Your goal
An image-free, verbatim transcription of the records is the expected result.

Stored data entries
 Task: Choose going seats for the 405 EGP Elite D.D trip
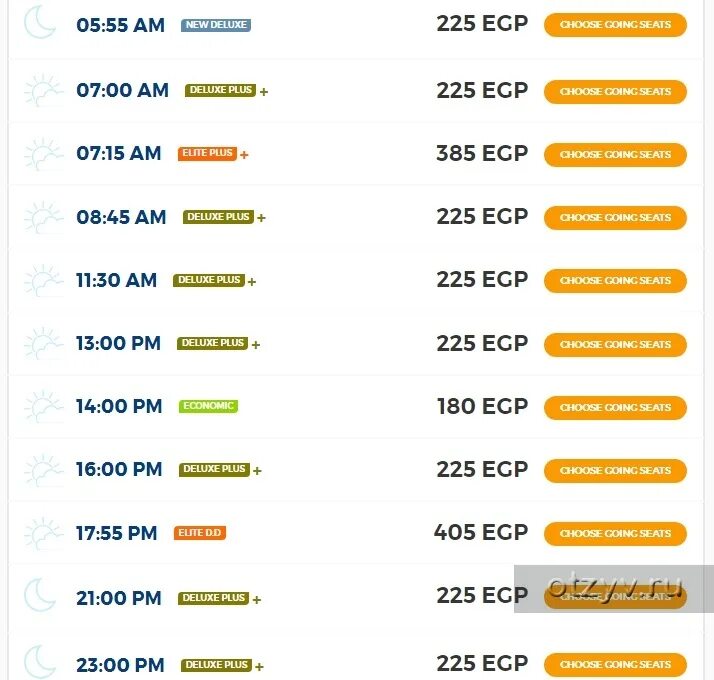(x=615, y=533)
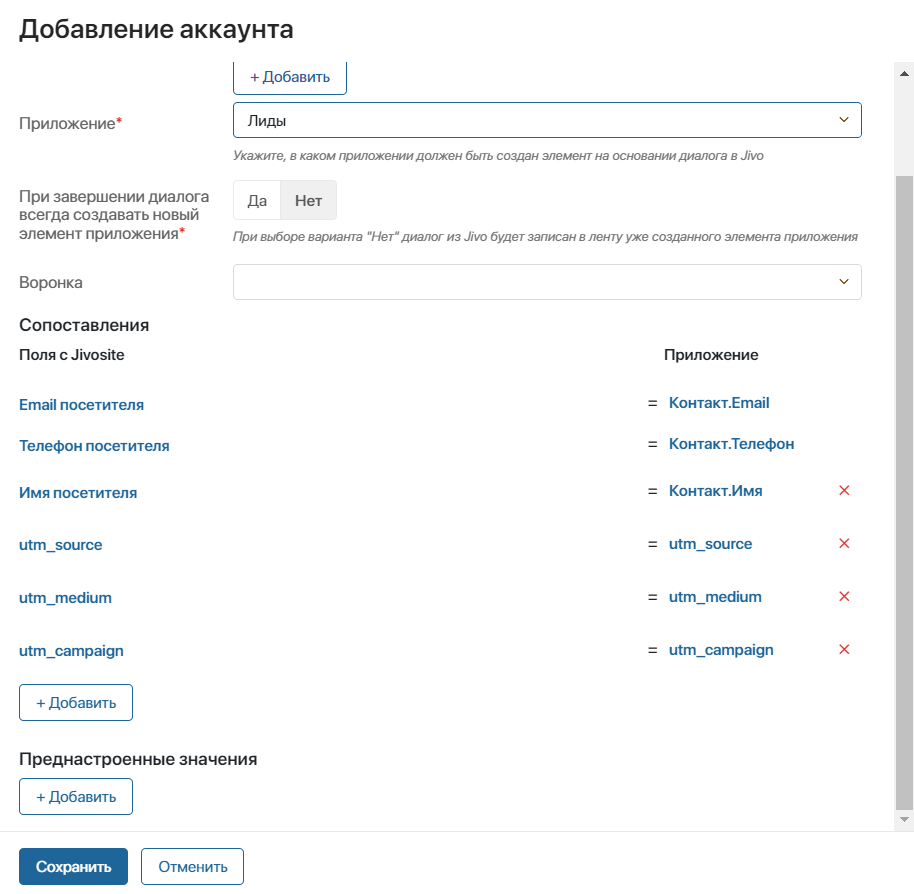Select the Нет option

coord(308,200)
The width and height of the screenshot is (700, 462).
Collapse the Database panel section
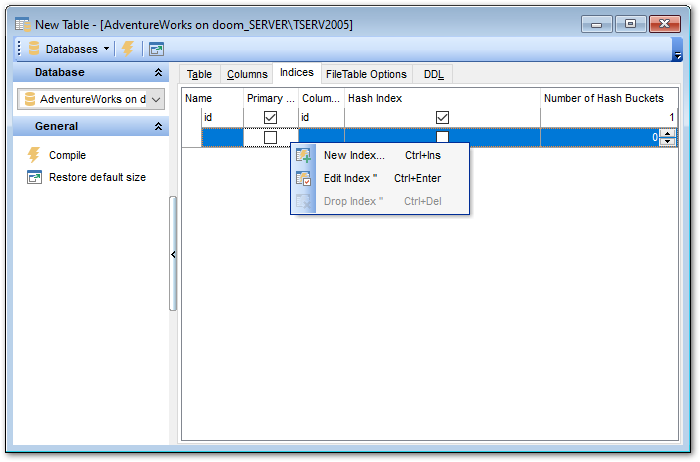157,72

Solution for this task
 Task: Choose going seats for the 405 EGP Elite D.D trip
(x=615, y=533)
Select the Нет option

coord(308,200)
The width and height of the screenshot is (700, 462).
Collapse the Database panel section
157,72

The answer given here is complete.